* [TASK DIRECTIONS]
Locate the line that contains "पॉलीवुड (78, 25)" in the entries below, then repeat it and every following line through the line that contains "[X] (75, 2265)", exactly, and no others.

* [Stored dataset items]
=== Section Start ===

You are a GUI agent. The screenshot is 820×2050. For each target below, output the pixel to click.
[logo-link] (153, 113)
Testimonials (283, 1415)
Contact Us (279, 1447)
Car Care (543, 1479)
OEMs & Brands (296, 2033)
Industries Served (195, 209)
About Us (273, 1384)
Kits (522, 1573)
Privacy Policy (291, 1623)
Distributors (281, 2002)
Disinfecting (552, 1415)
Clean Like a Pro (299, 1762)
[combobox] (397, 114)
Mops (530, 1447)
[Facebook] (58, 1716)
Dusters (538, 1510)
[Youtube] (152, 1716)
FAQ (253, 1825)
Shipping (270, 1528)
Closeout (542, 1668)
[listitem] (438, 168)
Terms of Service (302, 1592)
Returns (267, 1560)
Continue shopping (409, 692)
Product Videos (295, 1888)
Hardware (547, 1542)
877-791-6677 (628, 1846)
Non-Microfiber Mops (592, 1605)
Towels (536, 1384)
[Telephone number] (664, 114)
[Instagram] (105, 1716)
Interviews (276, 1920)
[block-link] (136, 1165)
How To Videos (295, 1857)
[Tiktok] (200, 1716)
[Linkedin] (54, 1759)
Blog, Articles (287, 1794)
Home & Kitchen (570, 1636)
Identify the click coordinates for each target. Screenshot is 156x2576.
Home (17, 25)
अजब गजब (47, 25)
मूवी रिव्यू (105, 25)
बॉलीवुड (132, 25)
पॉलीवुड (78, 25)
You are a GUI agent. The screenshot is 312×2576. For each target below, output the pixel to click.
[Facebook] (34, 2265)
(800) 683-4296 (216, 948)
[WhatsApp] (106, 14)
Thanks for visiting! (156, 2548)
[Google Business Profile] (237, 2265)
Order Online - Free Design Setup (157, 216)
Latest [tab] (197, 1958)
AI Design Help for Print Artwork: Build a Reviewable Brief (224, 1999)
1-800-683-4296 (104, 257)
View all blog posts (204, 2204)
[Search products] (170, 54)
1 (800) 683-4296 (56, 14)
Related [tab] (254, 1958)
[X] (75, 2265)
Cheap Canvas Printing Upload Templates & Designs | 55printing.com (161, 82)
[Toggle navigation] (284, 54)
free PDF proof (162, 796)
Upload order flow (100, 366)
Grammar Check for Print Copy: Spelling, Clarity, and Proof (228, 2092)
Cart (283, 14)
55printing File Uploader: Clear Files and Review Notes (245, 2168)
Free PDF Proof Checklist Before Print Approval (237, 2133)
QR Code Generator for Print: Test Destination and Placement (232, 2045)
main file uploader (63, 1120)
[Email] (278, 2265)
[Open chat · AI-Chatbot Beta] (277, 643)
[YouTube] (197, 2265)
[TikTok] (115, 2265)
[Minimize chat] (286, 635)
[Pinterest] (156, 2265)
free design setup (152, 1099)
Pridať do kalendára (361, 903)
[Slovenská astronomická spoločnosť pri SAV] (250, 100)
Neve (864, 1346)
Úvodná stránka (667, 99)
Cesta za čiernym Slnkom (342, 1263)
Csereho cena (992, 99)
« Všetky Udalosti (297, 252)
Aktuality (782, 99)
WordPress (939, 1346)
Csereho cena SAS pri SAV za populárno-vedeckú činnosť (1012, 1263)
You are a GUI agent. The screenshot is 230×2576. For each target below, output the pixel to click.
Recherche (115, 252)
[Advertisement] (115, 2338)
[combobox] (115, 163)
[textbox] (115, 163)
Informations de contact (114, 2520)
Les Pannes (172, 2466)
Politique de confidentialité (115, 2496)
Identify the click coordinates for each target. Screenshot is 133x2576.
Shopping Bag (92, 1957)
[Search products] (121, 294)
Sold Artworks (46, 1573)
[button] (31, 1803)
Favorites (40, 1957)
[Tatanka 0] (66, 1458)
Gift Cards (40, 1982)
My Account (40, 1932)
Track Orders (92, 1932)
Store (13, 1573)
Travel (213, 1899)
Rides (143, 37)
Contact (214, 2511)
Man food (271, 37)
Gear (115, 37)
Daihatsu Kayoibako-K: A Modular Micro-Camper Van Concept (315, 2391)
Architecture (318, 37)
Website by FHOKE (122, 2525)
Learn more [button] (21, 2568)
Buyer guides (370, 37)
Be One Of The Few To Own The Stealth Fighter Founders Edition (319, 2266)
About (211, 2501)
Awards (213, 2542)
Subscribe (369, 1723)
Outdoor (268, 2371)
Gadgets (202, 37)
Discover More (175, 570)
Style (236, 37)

=== Section End ===

* [ANSWER TO THE EXERCISE]
पॉलीवुड (78, 25)
You are a GUI agent. The screenshot is 312×2576. For each target below, output the pixel to click.
[Facebook] (34, 2265)
(800) 683-4296 (216, 948)
[WhatsApp] (106, 14)
Thanks for visiting! (156, 2548)
[Google Business Profile] (237, 2265)
Order Online - Free Design Setup (157, 216)
Latest [tab] (197, 1958)
AI Design Help for Print Artwork: Build a Reviewable Brief (224, 1999)
1-800-683-4296 (104, 257)
View all blog posts (204, 2204)
[Search products] (170, 54)
1 (800) 683-4296 (56, 14)
Related [tab] (254, 1958)
[X] (75, 2265)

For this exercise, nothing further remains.